Services and products provided by an education service center constitute property of the center which the center is authorized to dispose of in the manner and upon such terms and conditions as it deems to be in the best interest of the center. Because there are no geographical limits on the disposal of school property, an educational service center is authorized to provide services, products and commodities to governmental entities, including entities who are not members of that service center and who are located outside the State of Kansas, upon such terms and conditions as it deems to be in the best interest of the center.

Finally, you ask whether an education service center that is exempt from the payment of income tax may provide similar services, products and commodities as are provided by a private business that is required to pay income tax. We found no reference to the tax status of a school district or of an entity that receives school property in the statutory provisions regarding a school district’s authority to dispose of property. Therefore, it is our opinion that an education service center may provide the same or similar products and commodities as are provided by private business.

In conclusion, an education service center may purchase a private business for the purpose of providing accounting, internet and support services to school districts and other governmental entities provided the purchase and provision of services are in furtherance of the operation or administration of the educational programs of the center.
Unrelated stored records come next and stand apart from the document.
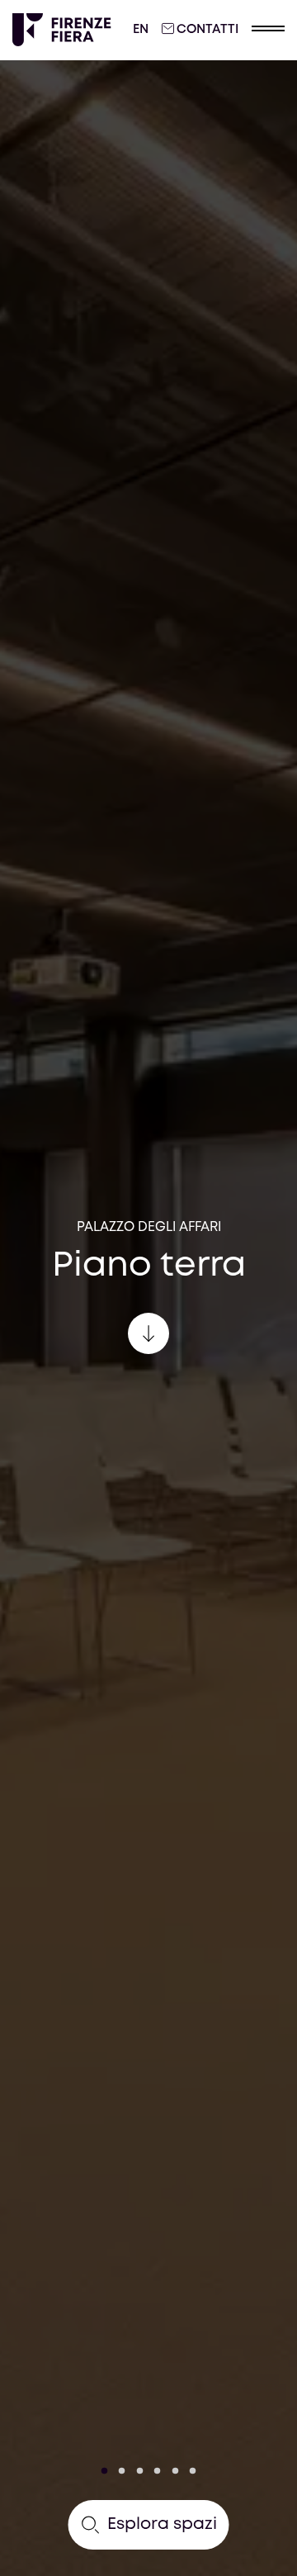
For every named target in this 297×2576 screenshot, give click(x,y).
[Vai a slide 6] (193, 2471)
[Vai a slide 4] (157, 2471)
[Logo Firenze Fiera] (61, 29)
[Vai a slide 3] (140, 2471)
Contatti (207, 30)
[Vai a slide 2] (122, 2471)
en (140, 30)
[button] (268, 30)
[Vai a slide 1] (104, 2471)
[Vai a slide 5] (175, 2471)
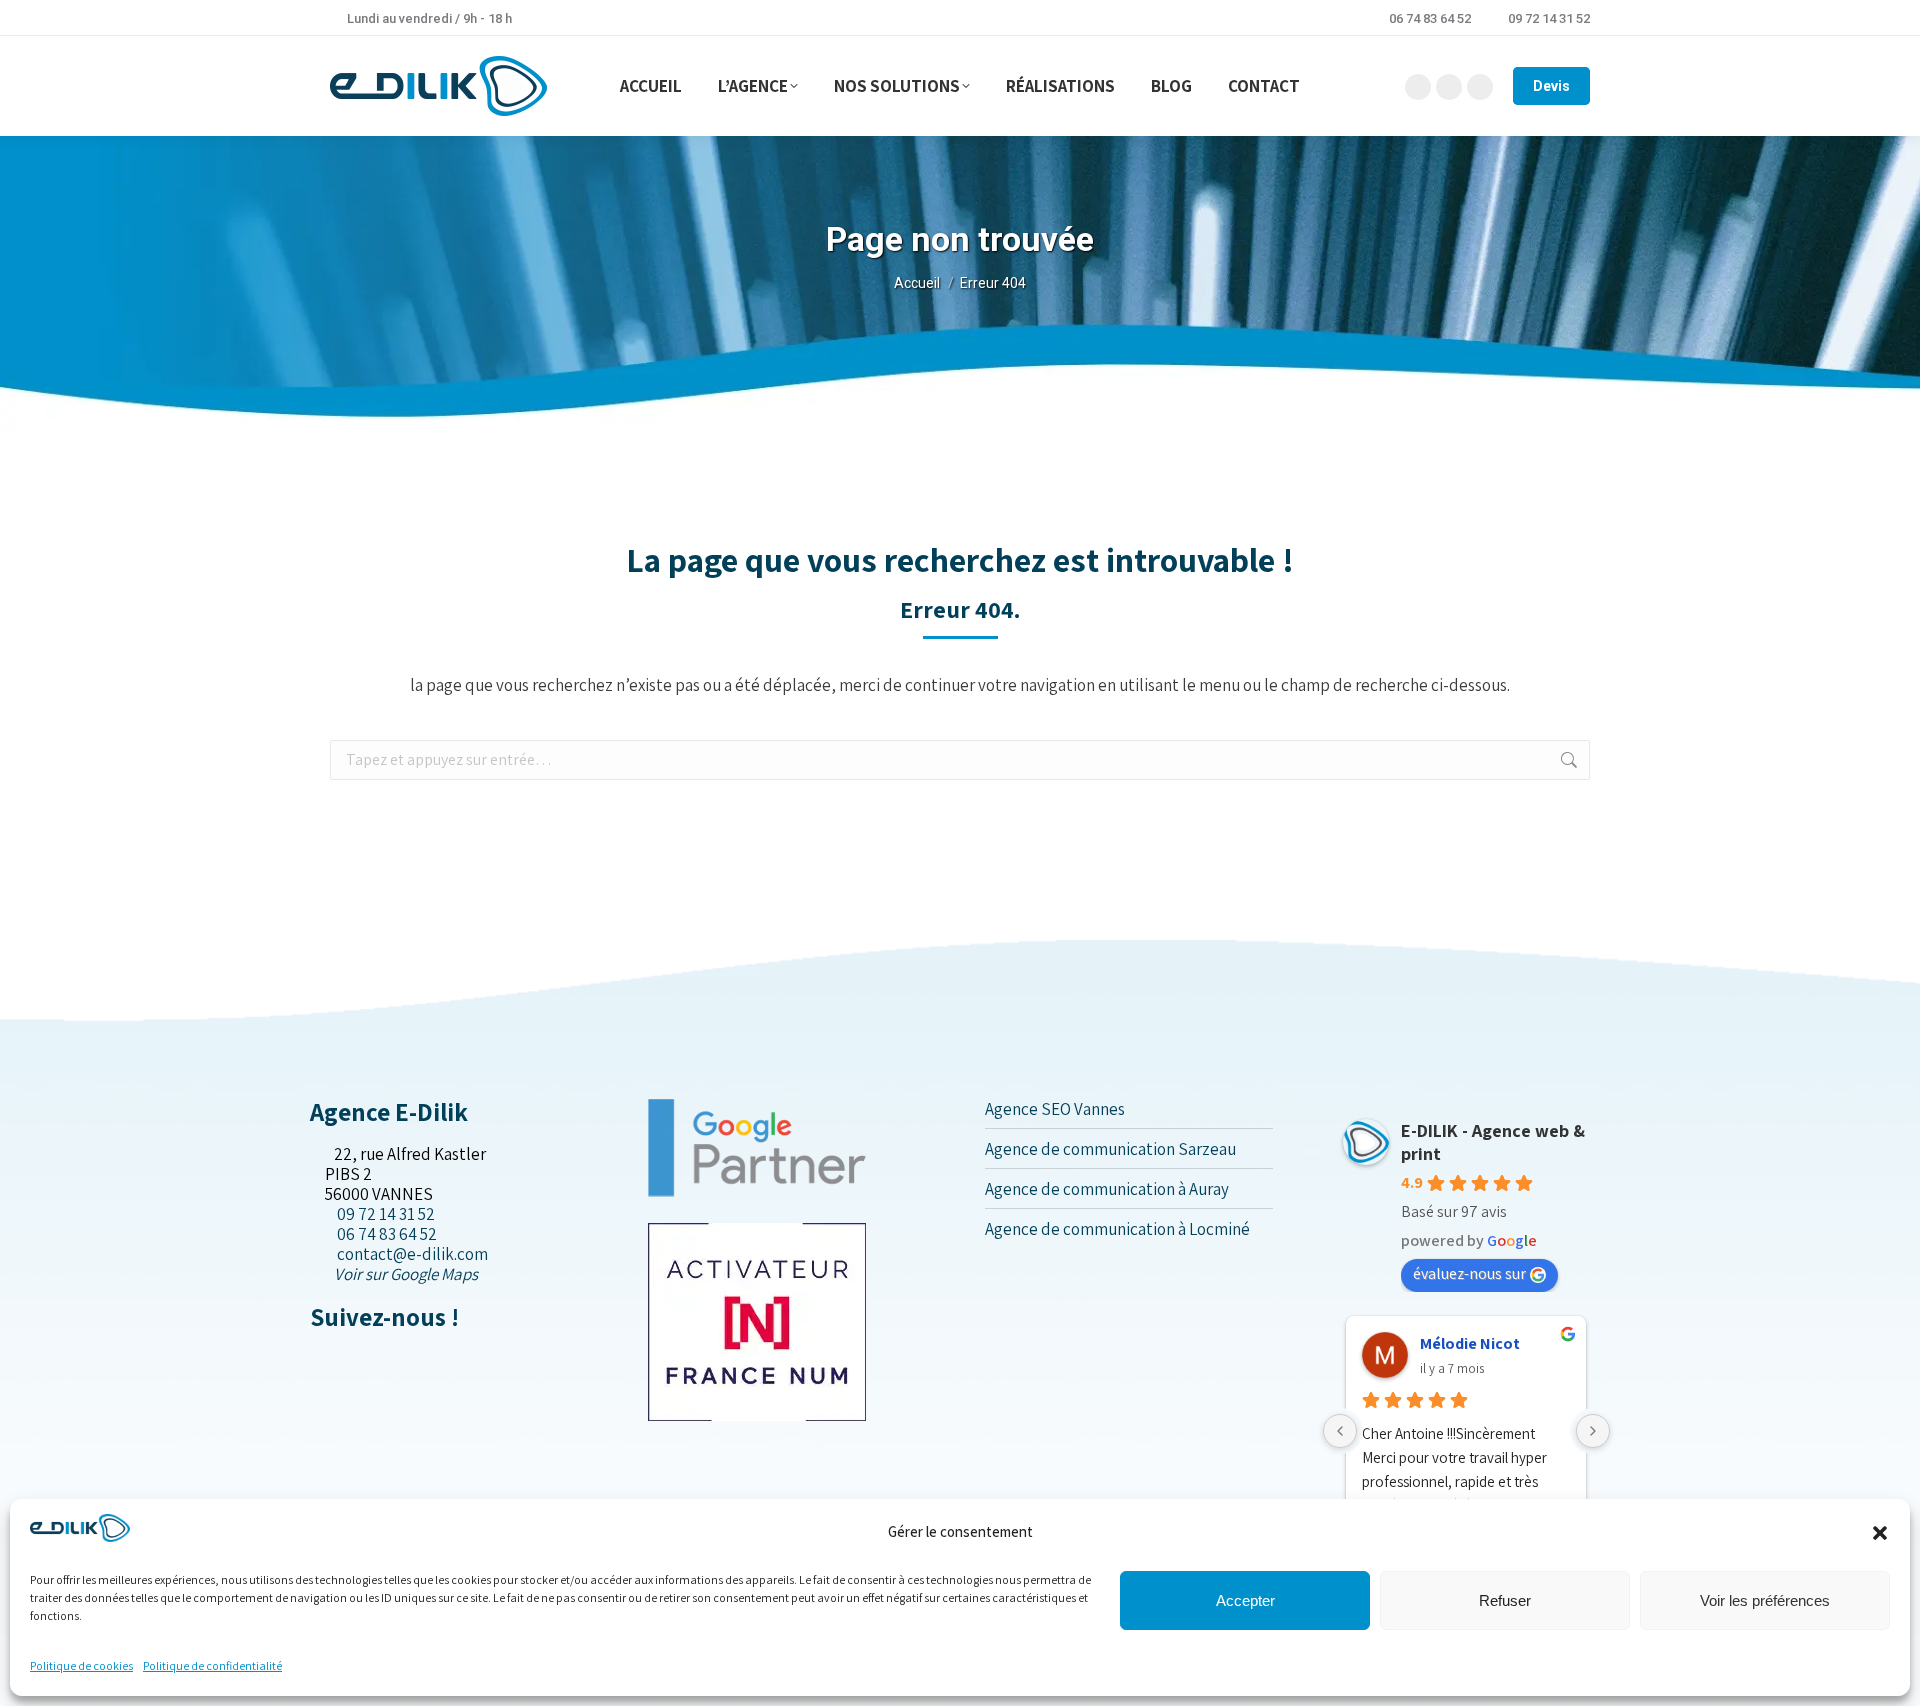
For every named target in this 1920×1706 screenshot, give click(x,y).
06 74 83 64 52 (1430, 18)
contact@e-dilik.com (412, 1254)
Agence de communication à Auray (1107, 1189)
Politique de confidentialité (212, 1665)
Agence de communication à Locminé (1117, 1229)
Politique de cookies (81, 1665)
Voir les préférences (1765, 1600)
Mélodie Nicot (1470, 1343)
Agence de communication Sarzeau (1110, 1149)
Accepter (1245, 1600)
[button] (1880, 1533)
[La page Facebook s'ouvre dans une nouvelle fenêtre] (316, 1359)
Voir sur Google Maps (406, 1274)
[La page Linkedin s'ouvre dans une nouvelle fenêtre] (348, 1359)
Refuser (1505, 1600)
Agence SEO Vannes (1055, 1109)
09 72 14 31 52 (1549, 18)
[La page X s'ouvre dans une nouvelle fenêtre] (332, 1359)
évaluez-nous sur (1469, 1273)
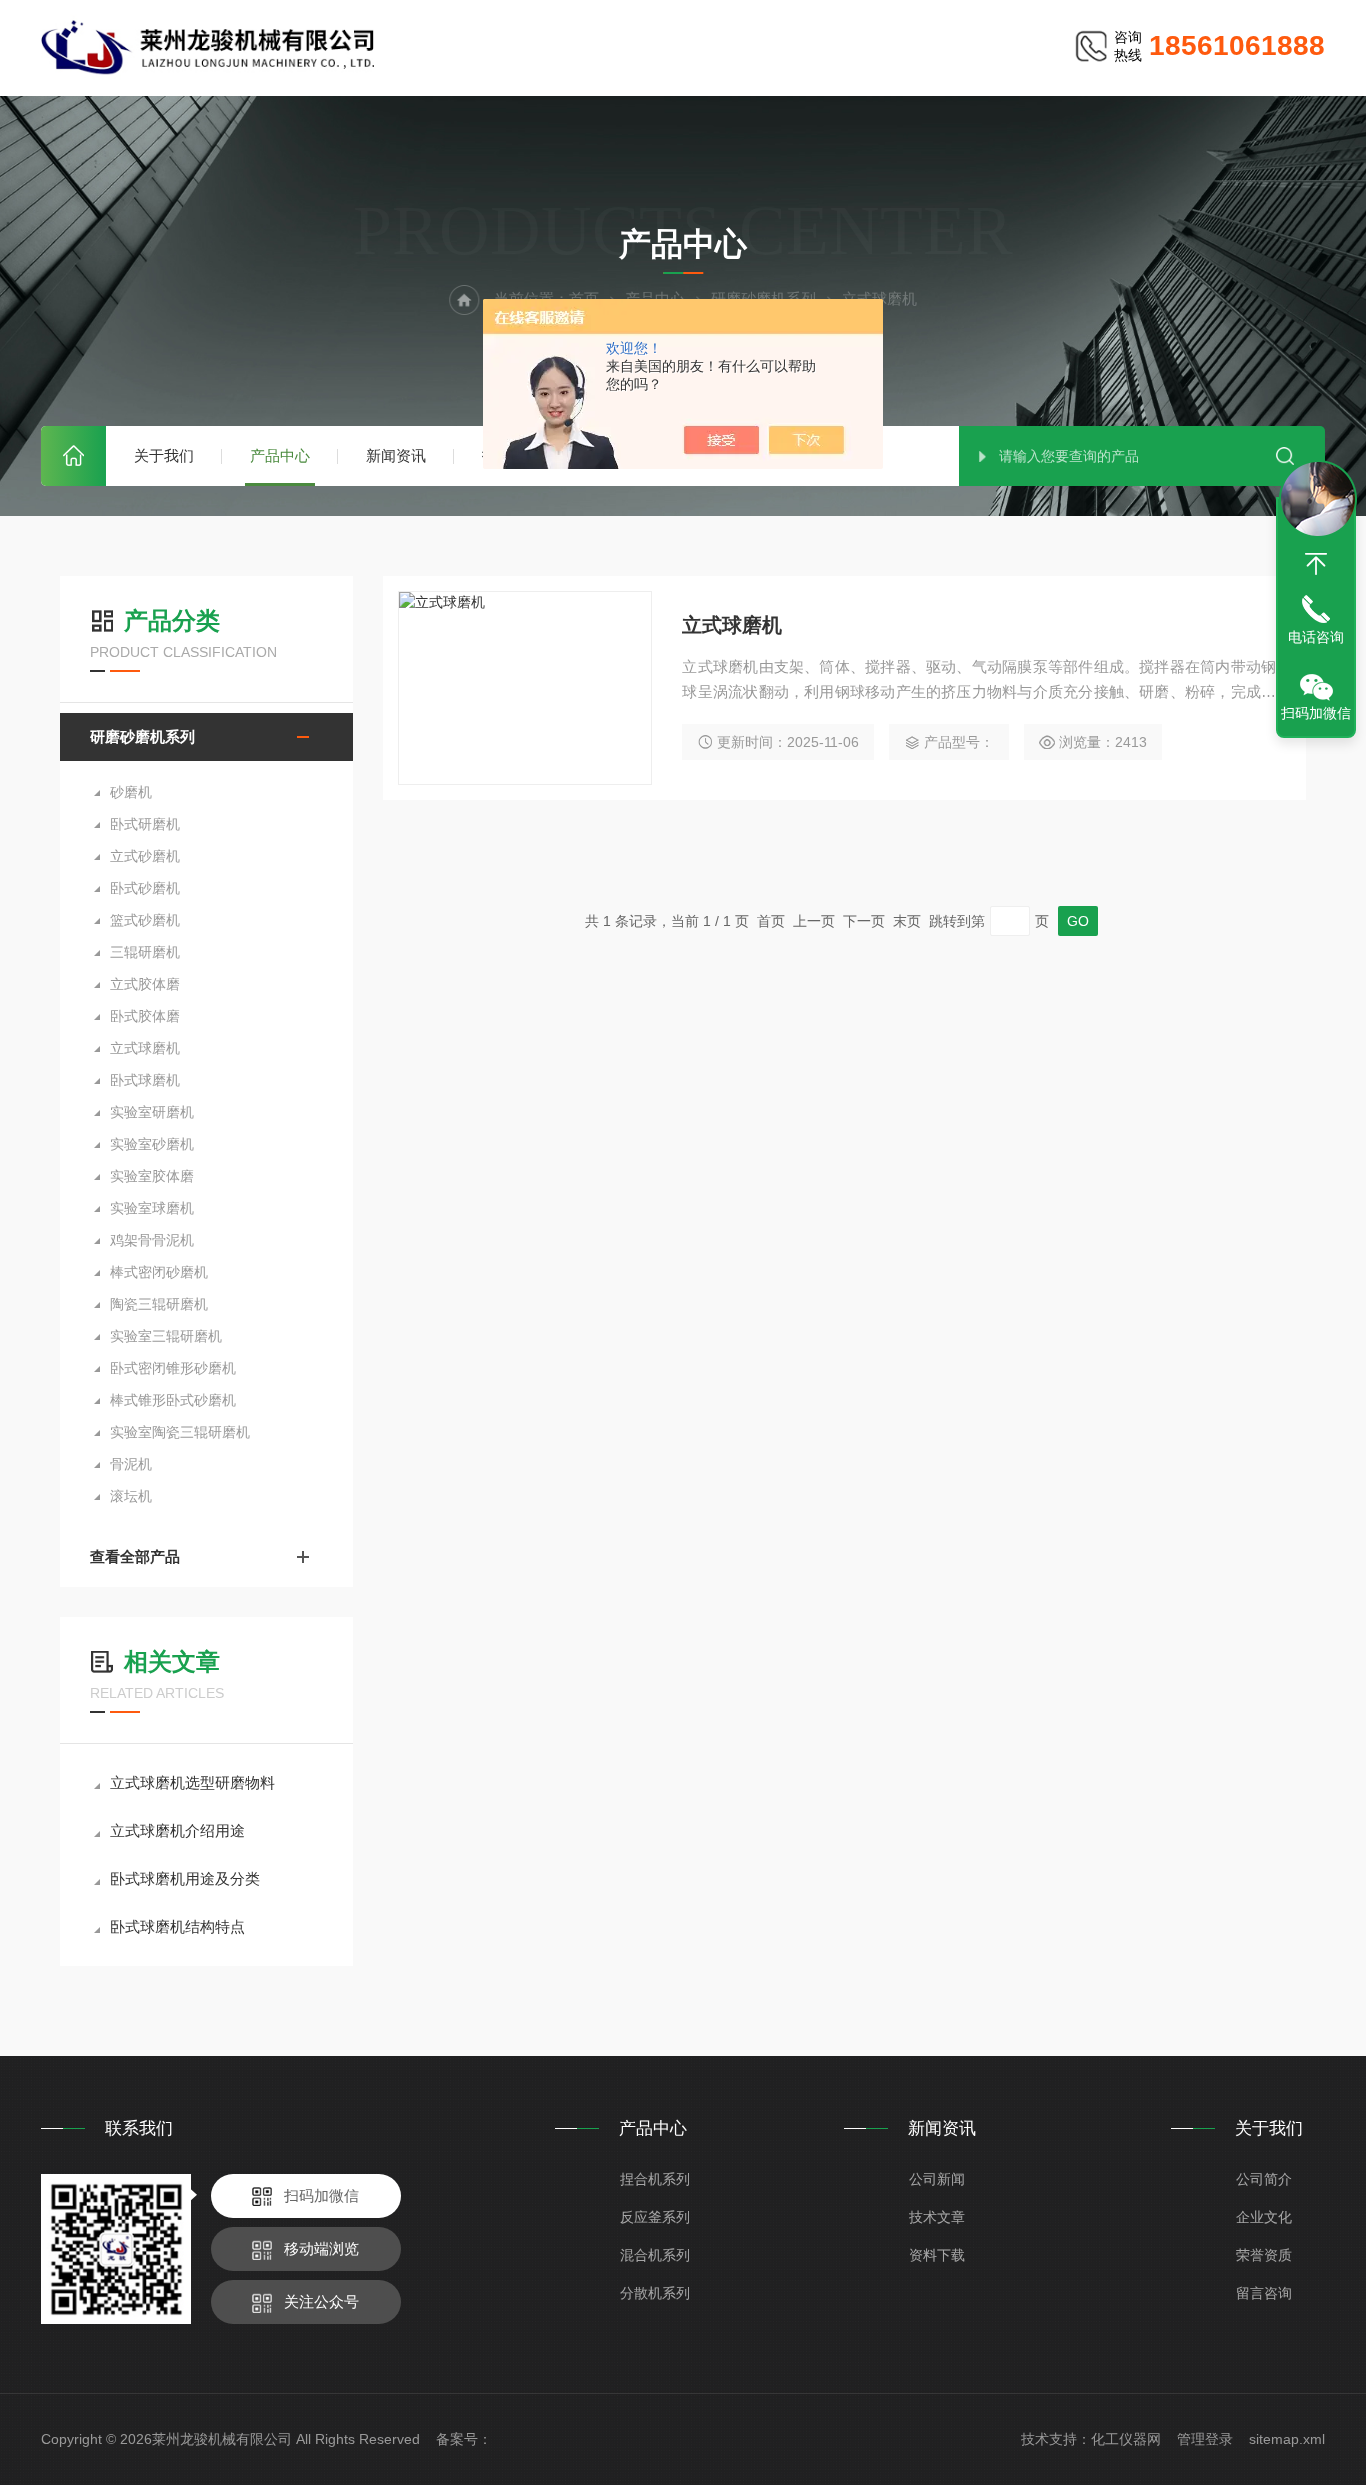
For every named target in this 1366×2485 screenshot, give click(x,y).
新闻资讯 (396, 455)
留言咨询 (1264, 2293)
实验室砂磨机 (152, 1144)
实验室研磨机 (152, 1112)
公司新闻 (937, 2179)
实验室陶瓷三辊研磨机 (180, 1432)
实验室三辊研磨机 (166, 1336)
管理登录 (1205, 2439)
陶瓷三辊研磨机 (159, 1304)
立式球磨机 (145, 1048)
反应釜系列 (655, 2217)
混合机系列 (655, 2255)
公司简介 (1264, 2179)
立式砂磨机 (145, 856)
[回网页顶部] (1316, 564)
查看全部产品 (135, 1556)
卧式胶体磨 (145, 1016)
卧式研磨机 (145, 824)
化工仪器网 (1126, 2439)
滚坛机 (131, 1496)
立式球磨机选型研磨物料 (192, 1782)
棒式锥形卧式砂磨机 (173, 1400)
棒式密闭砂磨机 (159, 1272)
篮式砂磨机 (145, 920)
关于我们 (164, 455)
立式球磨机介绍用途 (177, 1830)
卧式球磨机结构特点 (177, 1926)
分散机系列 (655, 2293)
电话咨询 (1316, 637)
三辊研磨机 (145, 952)
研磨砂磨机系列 (142, 736)
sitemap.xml (1287, 2439)
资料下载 (937, 2255)
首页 (73, 456)
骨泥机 (131, 1464)
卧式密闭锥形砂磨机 (173, 1368)
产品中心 (280, 455)
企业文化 (1264, 2217)
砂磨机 (131, 792)
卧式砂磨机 (145, 888)
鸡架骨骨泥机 (152, 1240)
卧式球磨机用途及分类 (185, 1878)
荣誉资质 (1264, 2255)
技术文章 (937, 2217)
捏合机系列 (655, 2179)
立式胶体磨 (145, 984)
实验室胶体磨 (152, 1176)
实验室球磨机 (152, 1208)
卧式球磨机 (145, 1080)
An education service center may provide similar services and products as are provided by private business to school districts and governmental entities that are not members of that education service center, including entities that are located outside the State of Kansas, upon the terms and conditions as the center deems to be in its best interest.

Very truly yours,

CARLA J. STOVALL Attorney General of Kansas
Donna M. Voth Assistant Attorney General

CJS:JLM:DMV:jm

[1] Agreement, Southeast Kansas Education Service Center, p. 2 March 25, 1998.
[2] Kan. Const., Art. 6, § 5 (emphasis added).
[3] K.S.A. 12-2901 et seq.
[4] K.S.A. 2001 Supp. 72-8230.
[5] Id.
[6] Hobart v. U.S.D. No. 309, 230 Kan. 375, 383 (1971); see also Gragg v. U.S.D. No. 287, 6 Kan. App. 2d 152, Syl. ¶ 3 (1981).
[7] K.S.A. 2001 Supp. 72-8201.
[8] Id.
[9] K.S.A. 72-8212.
[10] K.S.A. 72-3703.
[11] K.S.A. 72-3710.
[12] K.S.A. 72-8232.
[13] K.S.A. 72-8212(e).
[14] See Attorney General Opinion No. 95-13 (a board of education may purchase computer terminals to be placed in the residences of members of the board of educaiton to be used solely for school purposes).
[15] K.S.A. 72-8212(d).
[16] Attorney General Opinion No. 94-155.